- Text provided
Corollary to this right is the prerogative not to join, affiliate with or assist a labor union. Therefore, to become a union member, an employee must, as a rule, not only signify the intent to become one, but also take some positive steps to realize that intent. The procedure for union membership is usually embodied in the union’s constitution and bylaws. An employee who becomes a union member acquires the rights and the concomitant obligations that go with this new status and becomes bound by the union’s rules and regulations. (UST Faculty Union (USTFU) v. Bitonio, supra.)

The agreement of a member on joining a union to abide by its laws and comply with the will of the lawfully constituted majority does not require a member to submit to the determination of the union any question involving his personal rights. (Ibid.)

b. Covers unions and associations

The right to self-organization is not limited to unionism. Workers may also form or join an association for mutual aid and protection and for other legitimate purposes. (Samahan ng Manggagawa Sa Hanjin Shipyard v. BLR, Hanjin Heavy Industries and Construction Co., Ltd., G.R. No. 211145, 14 October 2015)

2. Union security

“Union security” is a generic term which is applied to and comprehends “closed shop,” “union shop,” “maintenance of membership” or any other form of agreement which imposes upon employees the obligation to acquire or retain union membership as a condition affecting employment. (Bank of the Philippine Islands v. BPI Employees Union-Davao Chapter-Federation of Unions in BPI Unibank, G.R. No. 164301, 10 August 2010)

There is union shop when all new regular employees are required to join the union within a certain period for their continued employment. (Ibid.)

- Rows
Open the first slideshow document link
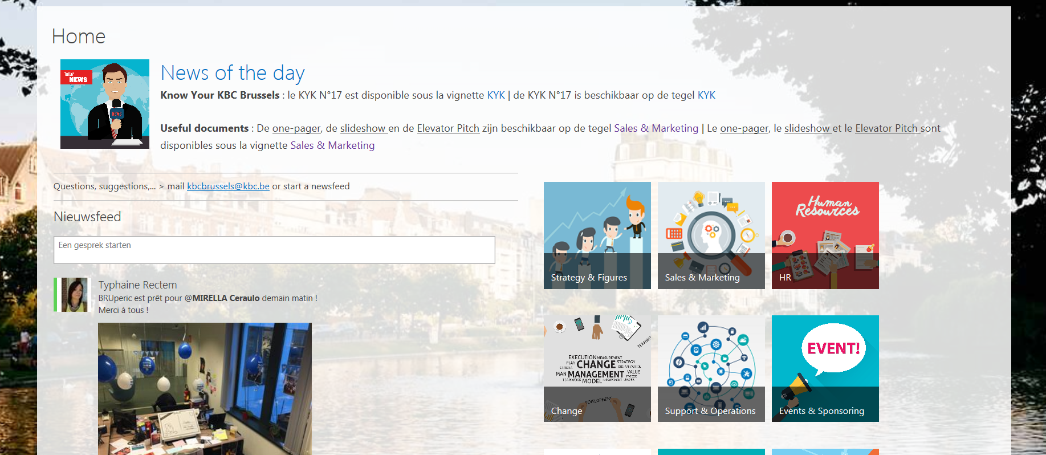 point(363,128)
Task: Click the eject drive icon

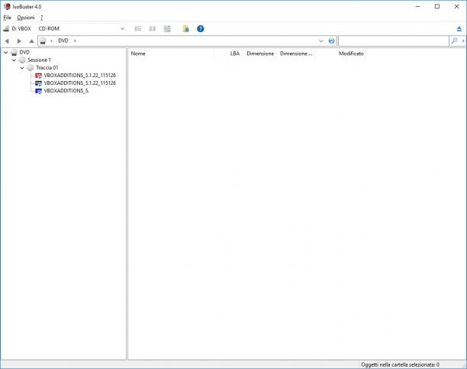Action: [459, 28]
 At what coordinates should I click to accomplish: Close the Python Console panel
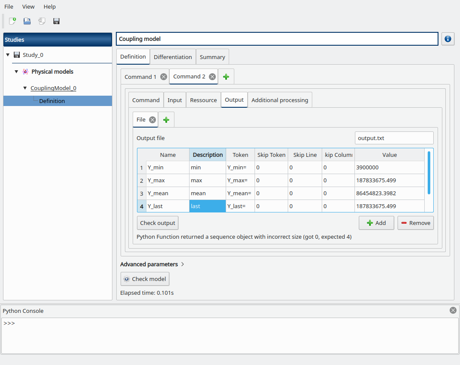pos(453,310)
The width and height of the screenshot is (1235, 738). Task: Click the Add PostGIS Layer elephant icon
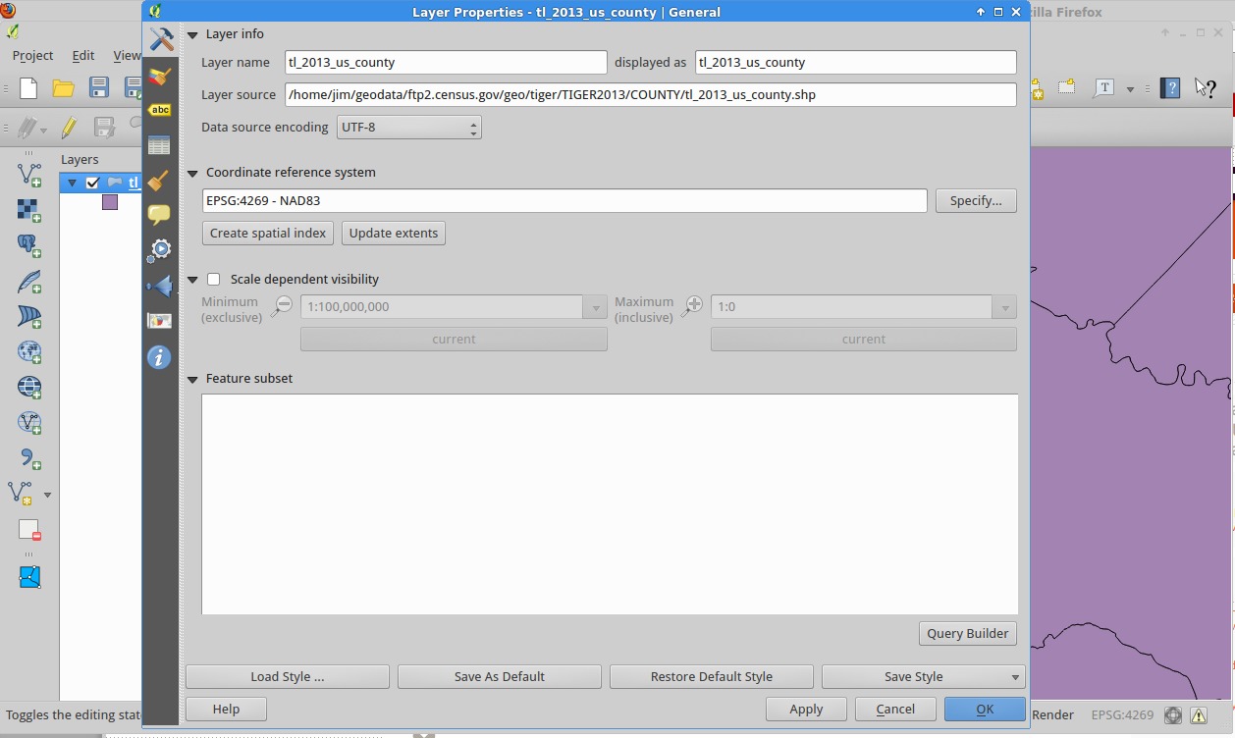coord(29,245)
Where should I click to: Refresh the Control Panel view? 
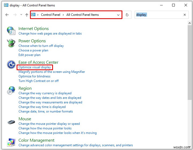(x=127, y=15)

...

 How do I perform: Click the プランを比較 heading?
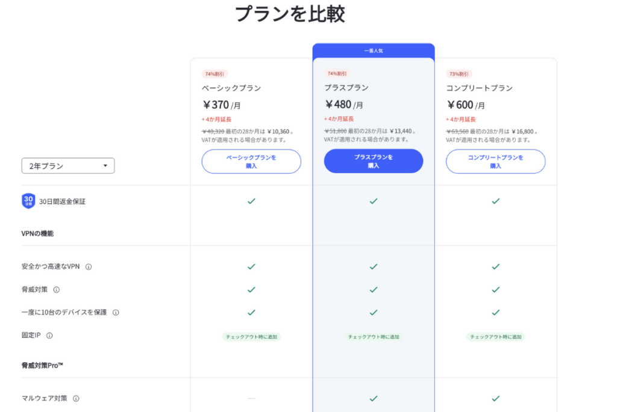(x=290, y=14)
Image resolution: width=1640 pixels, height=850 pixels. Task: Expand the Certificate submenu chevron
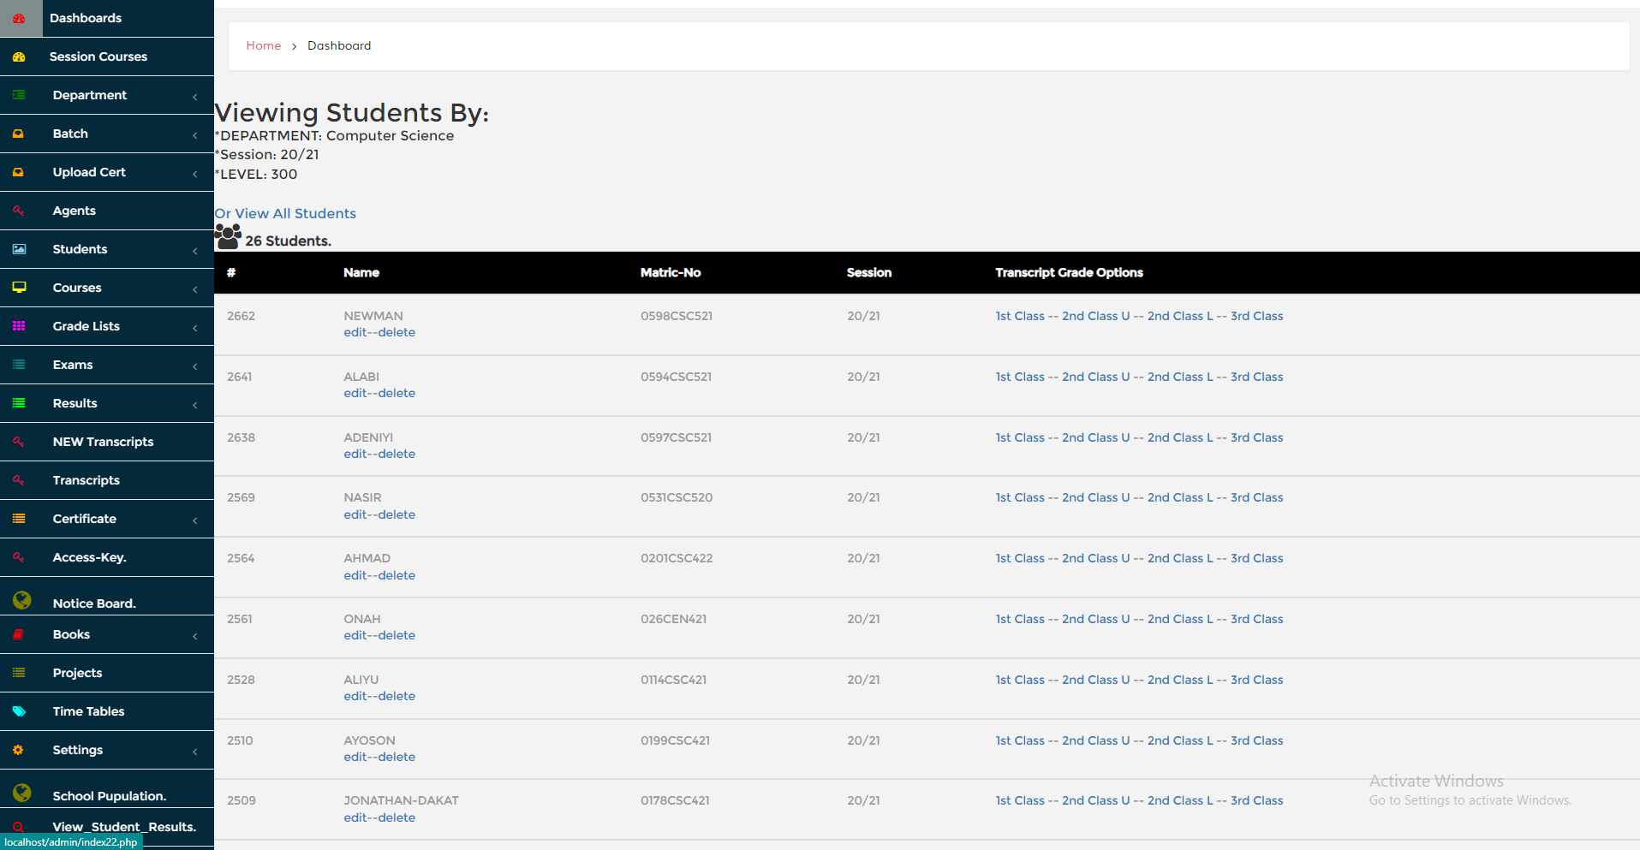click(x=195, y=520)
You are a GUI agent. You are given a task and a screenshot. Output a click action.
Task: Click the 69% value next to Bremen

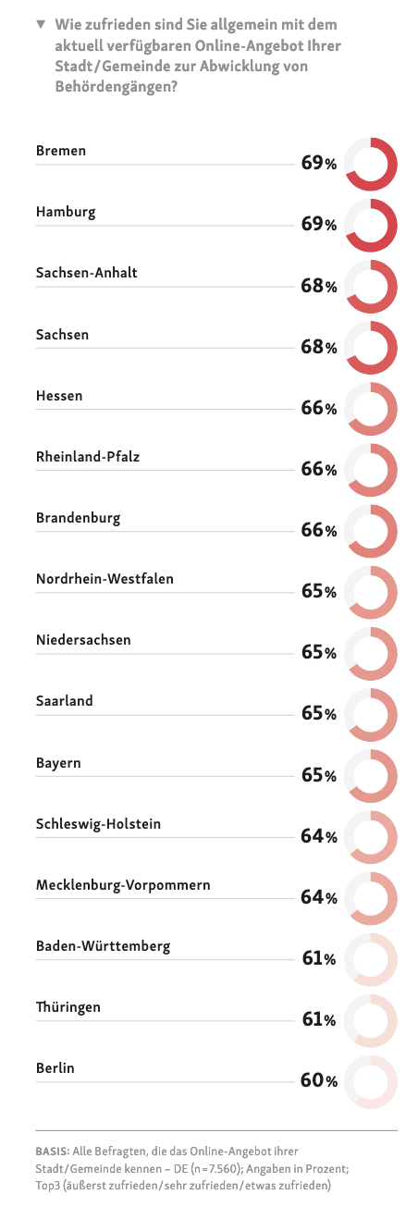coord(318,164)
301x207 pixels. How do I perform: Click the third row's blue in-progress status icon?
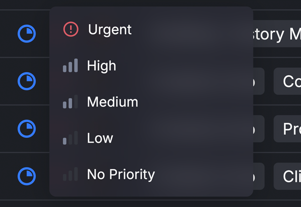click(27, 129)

...

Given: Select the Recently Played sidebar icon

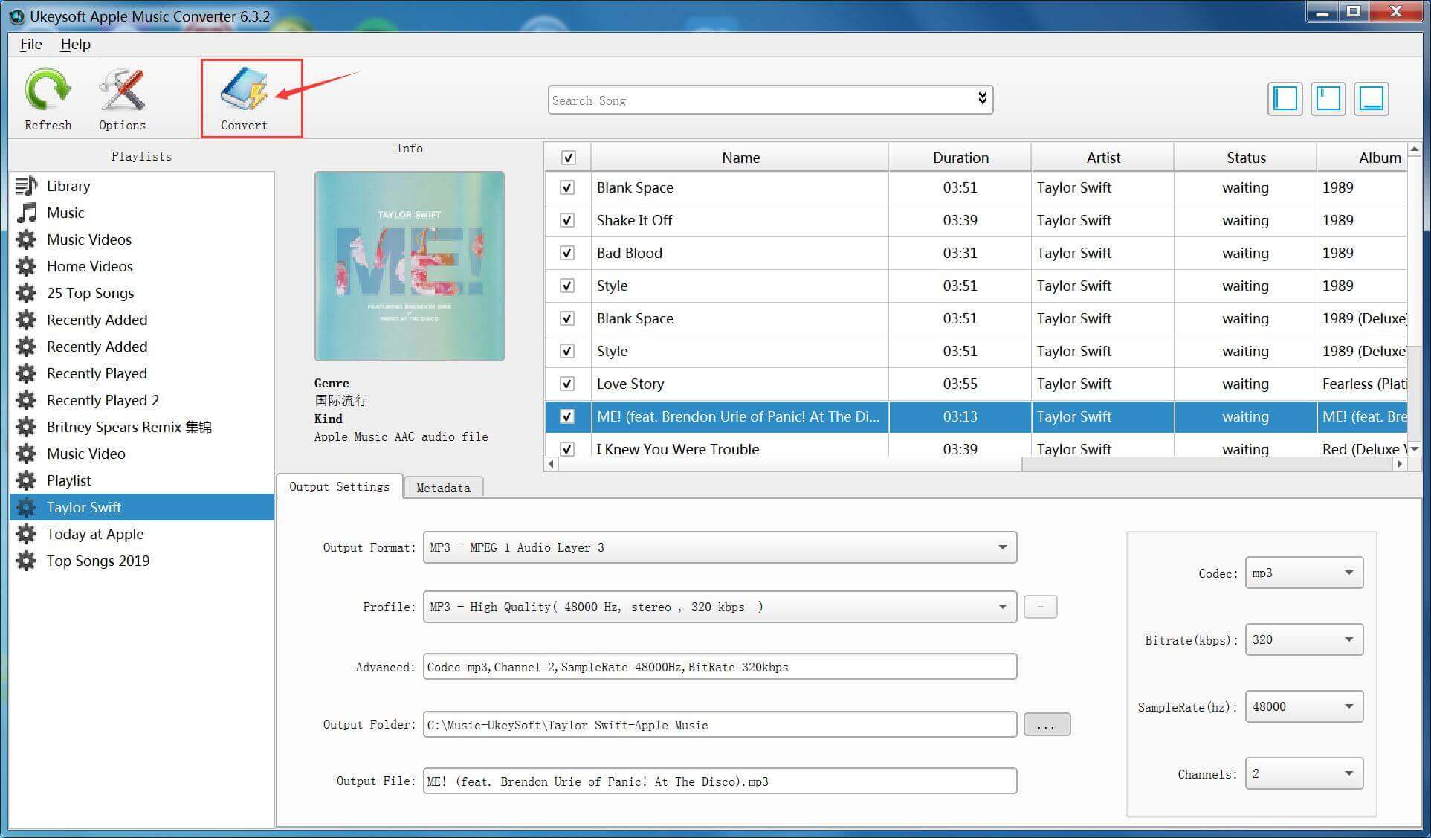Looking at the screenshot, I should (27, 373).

- Task instructions
**A.** Repeat the stretch of the union membership passage from "The right to" through "14 October 2015)".
**B.** Using the union membership passage, state whether each statement agrees with it, answering yes or no and quoting the deciding words: (i) The right to self-organization is limited to unionism. (ii) Under a union shop, all new regular employees must join the union within a certain period for their continued employment. (iii) The procedure for union membership is usually set out in the employer's company policies.

- Solutions per task
**A.**
The right to self-organization is not limited to unionism. Workers may also form or join an association for mutual aid and protection and for other legitimate purposes. (Samahan ng Manggagawa Sa Hanjin Shipyard v. BLR, Hanjin Heavy Industries and Construction Co., Ltd., G.R. No. 211145, 14 October 2015)

**B.**
(i) No. "The right to self-organization is not limited to unionism."
(ii) Yes. "There is union shop when all new regular employees are required to join the union within a certain period for their continued employment."
(iii) No. "The procedure for union membership is usually embodied in the union’s constitution and bylaws."